Single glutamate-gated synaptic channels at the crayfish neuromuscular junction

Single, glutamate activated ionic channel currents were recorded from crayfish muscle in the cell attached mode. Different concentrations of glutamate were present in the patch clamp pipette. Bursts of openings were observed with a concentration dependent number of short gaps per burst. Also the mean burst length was concentration dependent and varied between 0.3 ms (100 microM) and 1.3 ms (20 mM). Even with the highest concentrations of glutamate the channel activations were well separated and the beginning and the end of a burst could be defined. The distributions of open times and of burst lengths could be fitted well with a single exponential component for all studied concentrations of glutamate. The distributions of closed times were composed of two or three exponential components (with possibly more than one channel contributing).
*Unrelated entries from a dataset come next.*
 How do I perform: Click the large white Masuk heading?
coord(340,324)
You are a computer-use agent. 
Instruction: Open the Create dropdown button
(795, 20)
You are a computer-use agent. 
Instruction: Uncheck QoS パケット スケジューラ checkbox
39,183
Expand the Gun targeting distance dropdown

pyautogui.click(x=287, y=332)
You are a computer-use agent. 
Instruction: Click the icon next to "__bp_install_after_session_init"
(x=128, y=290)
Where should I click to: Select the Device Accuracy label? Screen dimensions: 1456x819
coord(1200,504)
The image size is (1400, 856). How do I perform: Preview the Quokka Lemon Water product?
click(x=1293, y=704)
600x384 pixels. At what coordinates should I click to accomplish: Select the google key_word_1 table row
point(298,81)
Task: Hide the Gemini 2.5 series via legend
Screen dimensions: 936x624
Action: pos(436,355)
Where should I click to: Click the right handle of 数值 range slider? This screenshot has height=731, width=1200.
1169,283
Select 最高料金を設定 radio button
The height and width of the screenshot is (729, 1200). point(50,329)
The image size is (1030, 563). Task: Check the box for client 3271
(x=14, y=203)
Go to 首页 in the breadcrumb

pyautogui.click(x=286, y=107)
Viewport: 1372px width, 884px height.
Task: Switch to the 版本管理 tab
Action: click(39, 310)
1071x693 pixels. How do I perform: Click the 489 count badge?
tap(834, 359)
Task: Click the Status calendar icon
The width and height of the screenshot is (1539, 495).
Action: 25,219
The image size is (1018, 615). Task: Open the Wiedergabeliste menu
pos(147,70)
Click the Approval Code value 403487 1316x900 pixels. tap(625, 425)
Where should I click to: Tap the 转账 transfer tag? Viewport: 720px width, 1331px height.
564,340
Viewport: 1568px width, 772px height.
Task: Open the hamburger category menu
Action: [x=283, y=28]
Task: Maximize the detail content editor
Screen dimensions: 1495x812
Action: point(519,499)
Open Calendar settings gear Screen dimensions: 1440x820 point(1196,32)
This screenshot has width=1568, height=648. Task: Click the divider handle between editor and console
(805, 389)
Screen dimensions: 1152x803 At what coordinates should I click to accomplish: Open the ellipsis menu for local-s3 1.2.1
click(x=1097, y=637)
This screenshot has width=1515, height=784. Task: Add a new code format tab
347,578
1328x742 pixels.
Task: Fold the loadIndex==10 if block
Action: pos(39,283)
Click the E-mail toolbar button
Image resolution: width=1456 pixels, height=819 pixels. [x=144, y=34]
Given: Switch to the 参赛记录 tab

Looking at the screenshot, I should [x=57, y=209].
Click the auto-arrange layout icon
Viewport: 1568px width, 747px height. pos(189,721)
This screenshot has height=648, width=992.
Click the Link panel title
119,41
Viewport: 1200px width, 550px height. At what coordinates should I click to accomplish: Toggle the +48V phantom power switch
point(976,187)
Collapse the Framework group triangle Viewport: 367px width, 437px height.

The mean burst length was compared with the time constants of decay of synaptic currents (0.8-3.0 ms at 19 degrees C) which were measured either with the same pipette as the single channel currents or with a macro patch technique. An estimation of the glutamate concentration at the receptors during synaptic transmission gave values in the millimolar range. The most simple model of glutamate-receptor interaction contains two binding sites for glutamate but no singly liganded open states. Rate constants were estimated for this model.     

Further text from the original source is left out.